---- Data shown

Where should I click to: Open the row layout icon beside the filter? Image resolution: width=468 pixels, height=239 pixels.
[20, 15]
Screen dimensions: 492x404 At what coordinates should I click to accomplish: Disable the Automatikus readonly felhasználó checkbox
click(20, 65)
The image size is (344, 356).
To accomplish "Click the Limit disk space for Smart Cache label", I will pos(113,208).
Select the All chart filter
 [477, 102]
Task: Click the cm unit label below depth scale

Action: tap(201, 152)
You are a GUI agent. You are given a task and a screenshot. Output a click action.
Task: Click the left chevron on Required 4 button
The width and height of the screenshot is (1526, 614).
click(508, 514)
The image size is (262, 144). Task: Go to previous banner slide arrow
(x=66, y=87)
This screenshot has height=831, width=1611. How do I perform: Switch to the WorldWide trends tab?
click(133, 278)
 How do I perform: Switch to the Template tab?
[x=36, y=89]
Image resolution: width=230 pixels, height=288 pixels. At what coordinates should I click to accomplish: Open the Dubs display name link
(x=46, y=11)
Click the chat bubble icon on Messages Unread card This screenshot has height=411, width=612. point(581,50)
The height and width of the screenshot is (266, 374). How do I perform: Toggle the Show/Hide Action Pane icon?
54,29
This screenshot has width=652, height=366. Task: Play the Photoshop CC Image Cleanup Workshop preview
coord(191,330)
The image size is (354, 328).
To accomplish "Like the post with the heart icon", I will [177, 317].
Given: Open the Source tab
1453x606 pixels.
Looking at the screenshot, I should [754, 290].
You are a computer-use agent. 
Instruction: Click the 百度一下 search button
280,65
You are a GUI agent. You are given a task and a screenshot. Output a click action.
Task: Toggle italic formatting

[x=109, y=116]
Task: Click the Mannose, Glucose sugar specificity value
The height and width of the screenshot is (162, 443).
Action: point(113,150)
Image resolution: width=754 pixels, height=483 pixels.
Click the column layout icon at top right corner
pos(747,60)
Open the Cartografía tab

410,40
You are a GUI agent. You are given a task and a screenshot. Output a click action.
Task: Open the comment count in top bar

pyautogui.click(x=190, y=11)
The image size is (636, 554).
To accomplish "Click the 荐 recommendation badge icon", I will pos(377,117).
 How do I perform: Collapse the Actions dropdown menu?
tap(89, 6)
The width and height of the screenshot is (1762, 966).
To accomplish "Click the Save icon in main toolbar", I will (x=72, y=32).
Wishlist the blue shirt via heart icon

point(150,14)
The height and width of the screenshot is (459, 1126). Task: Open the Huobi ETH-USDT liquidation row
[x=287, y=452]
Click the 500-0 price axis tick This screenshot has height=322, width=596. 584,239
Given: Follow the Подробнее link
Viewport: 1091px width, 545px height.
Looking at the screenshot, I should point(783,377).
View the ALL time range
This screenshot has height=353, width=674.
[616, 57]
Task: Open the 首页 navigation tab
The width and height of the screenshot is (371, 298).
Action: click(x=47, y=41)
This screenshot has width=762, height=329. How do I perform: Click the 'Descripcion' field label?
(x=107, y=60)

--------

### Requirements
Count the lines in the listing above that contain the string "Open", with case counting. Give only the number.

### Solved problem
7